1. I can't wait for this to get in. I'm anticipating success :)

2. I see no point in having foreach(enum i; 0.. 3) when static foreach(i; 0 .. 3) works just fine?
...

foreach(enum i; 0..3) does not currently compile and is not proposed in this DIP, but it would be useful for the case where you need an unrolled foreach loop.

It's in the DIP, regardless of whether it's critical to the acceptance of the DIP. As it's something on the table for W&A to look at, I wanted to voice my opinion on it.

I don't see why for foreach, break behaviour should depend on the aggregate, that is much more confusing.

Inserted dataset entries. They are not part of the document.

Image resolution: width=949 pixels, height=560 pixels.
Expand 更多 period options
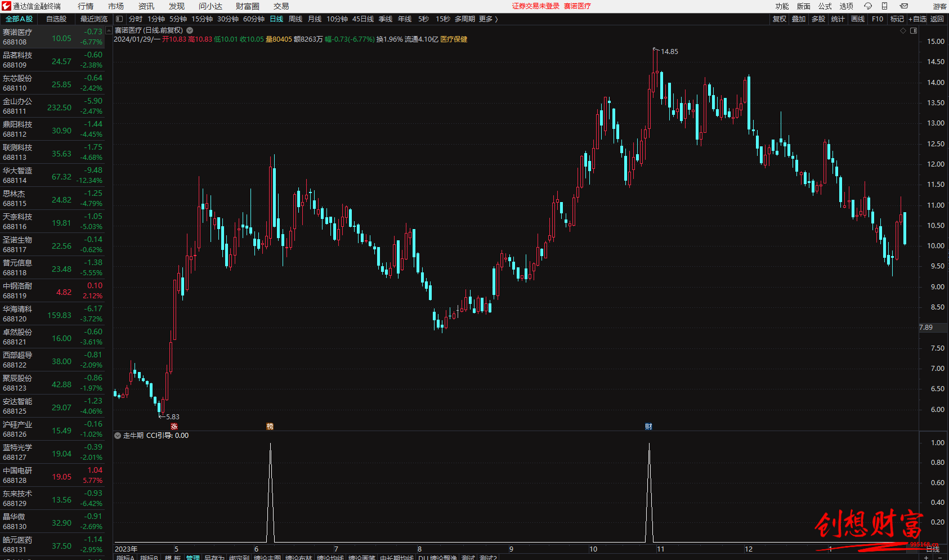point(488,19)
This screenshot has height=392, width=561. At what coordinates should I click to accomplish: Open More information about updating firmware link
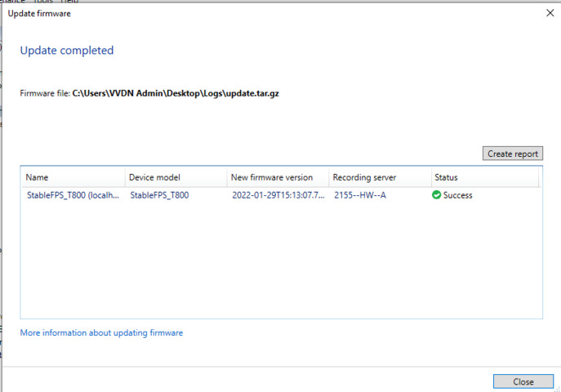(101, 333)
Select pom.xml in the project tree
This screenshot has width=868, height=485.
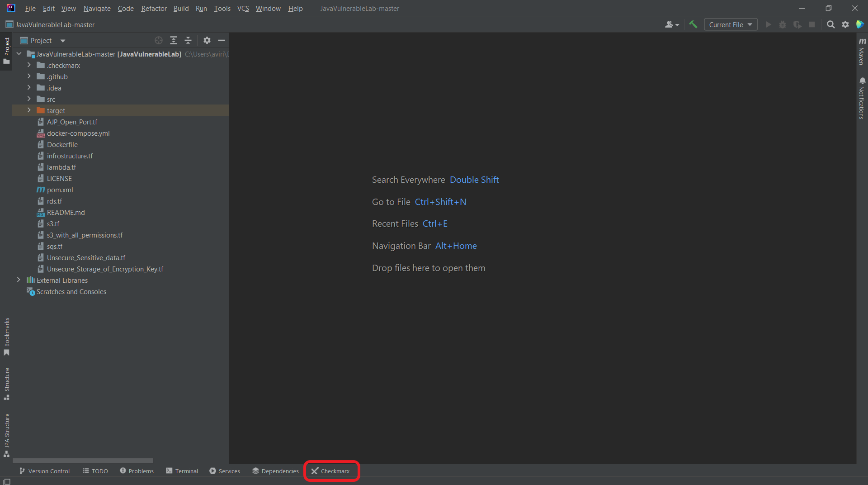click(60, 190)
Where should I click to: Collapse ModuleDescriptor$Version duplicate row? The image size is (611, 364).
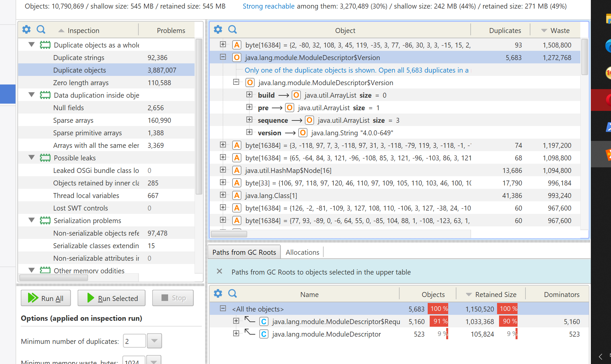click(223, 57)
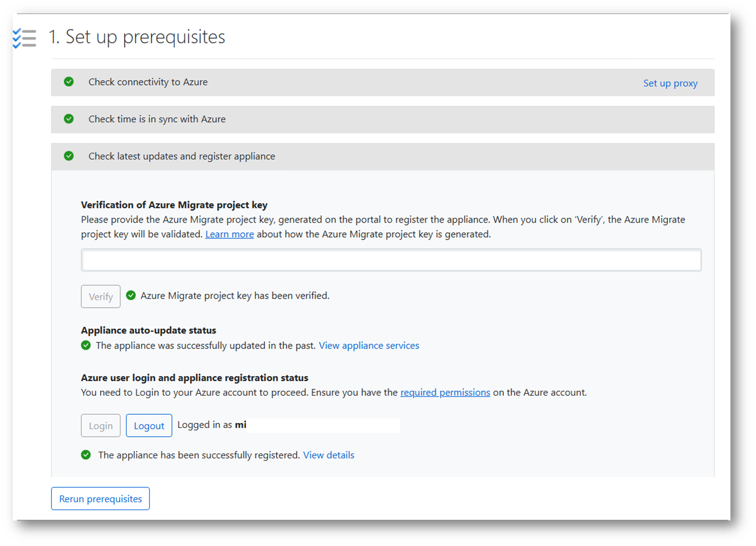The width and height of the screenshot is (756, 546).
Task: Click green check beside time sync
Action: (x=69, y=119)
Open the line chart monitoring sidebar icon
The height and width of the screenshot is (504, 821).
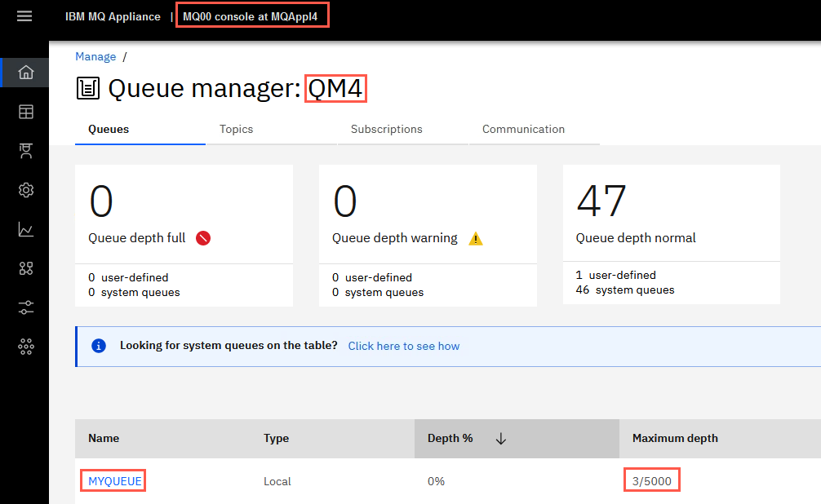25,229
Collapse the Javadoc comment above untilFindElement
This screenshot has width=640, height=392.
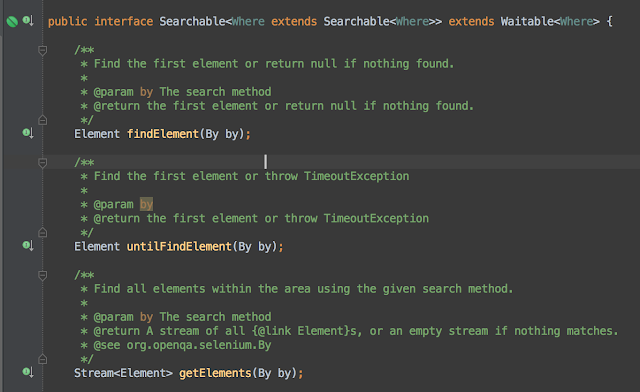tap(42, 163)
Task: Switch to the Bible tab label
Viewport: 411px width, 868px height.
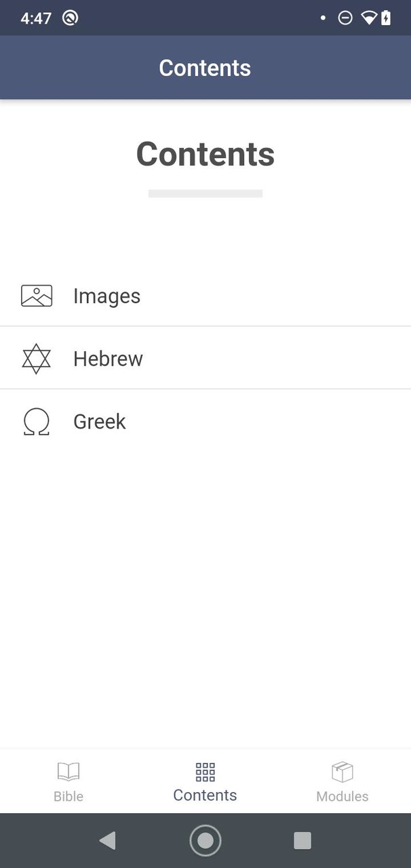Action: pyautogui.click(x=69, y=796)
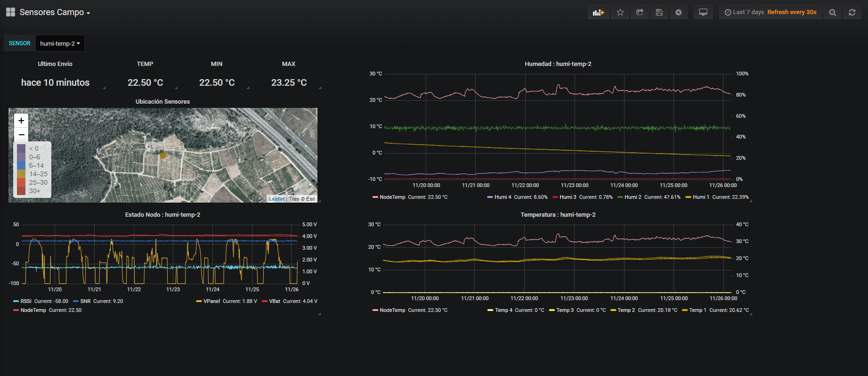
Task: Click the zoom out magnifier icon
Action: tap(833, 13)
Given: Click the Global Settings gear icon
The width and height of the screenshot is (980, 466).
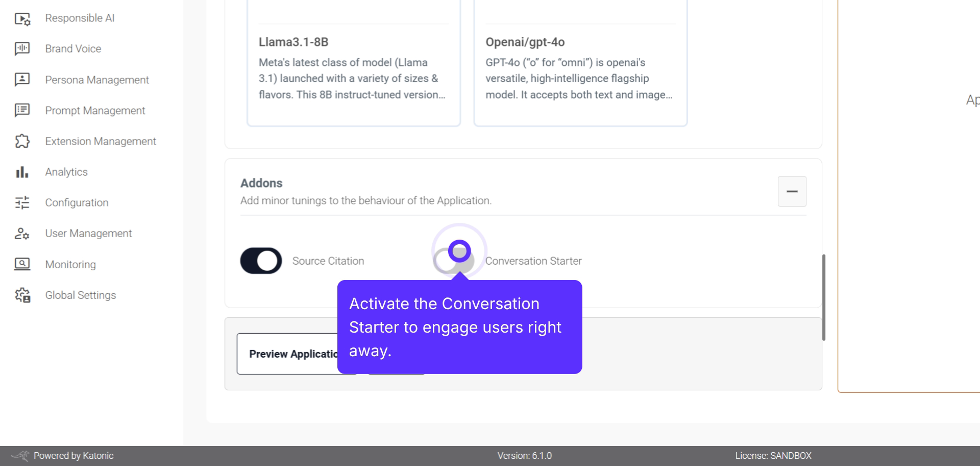Looking at the screenshot, I should coord(22,295).
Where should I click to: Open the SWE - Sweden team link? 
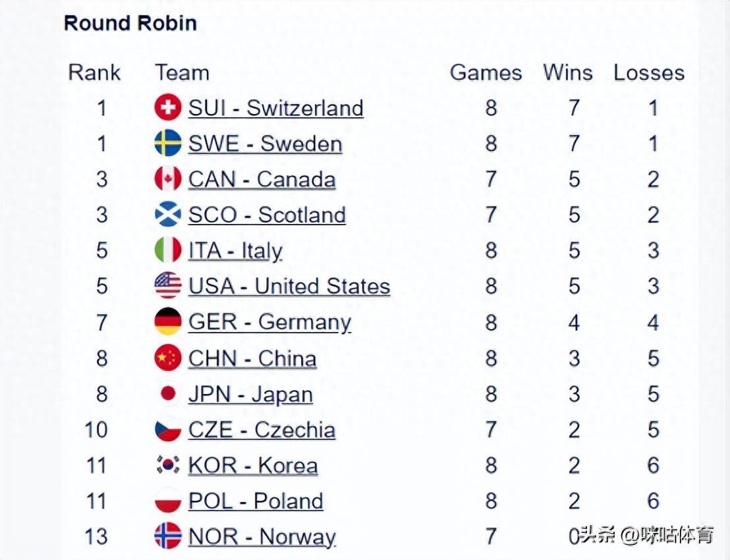pyautogui.click(x=265, y=144)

Perhaps. My point of view is that I'm generally using foreach over a tuple to generate switch cases. I always think that the break is going to apply to the switch statement, and it gets me every time. In fact, in writing this post, I just found a (harmless?) bug in my code:

switch(str)
{
   foreach(n; names)
   {
       case n:
          ...
          break;
   }
   default:
        break;
}

It's harmless because the default case does nothing. But it certainly isn't what I should have written!

I think of foreach over a tuple as separate from foreach over a runtime type. To me, it's already a different syntax and more akin to static foreach. One may argue that static foreach looks just like foreach, and so all of them should behave the same.

static foreach is not a loop with a loop body, it generates multiple versions of the given code. There is no reason why static foreach and foreach should have "the same" (whatever that even means!) behaviour with respect to runtime break, and if it is really considered too confusing, static foreach should just always require an explicit label. (But this is painful for me to implement, as it is unnatural.)

From a user perspective, whether I reach for one tool or the other, the behavior shouldn't be subtly different. If I'm looking for a tool to unroll loops, I can use foreach with a tuple, or static foreach. Both should behave the same.

Perhaps the deprecation path should include a removal of straight foreach over a tuple working (use static foreach explicitly). This would make the distinction even more obvious.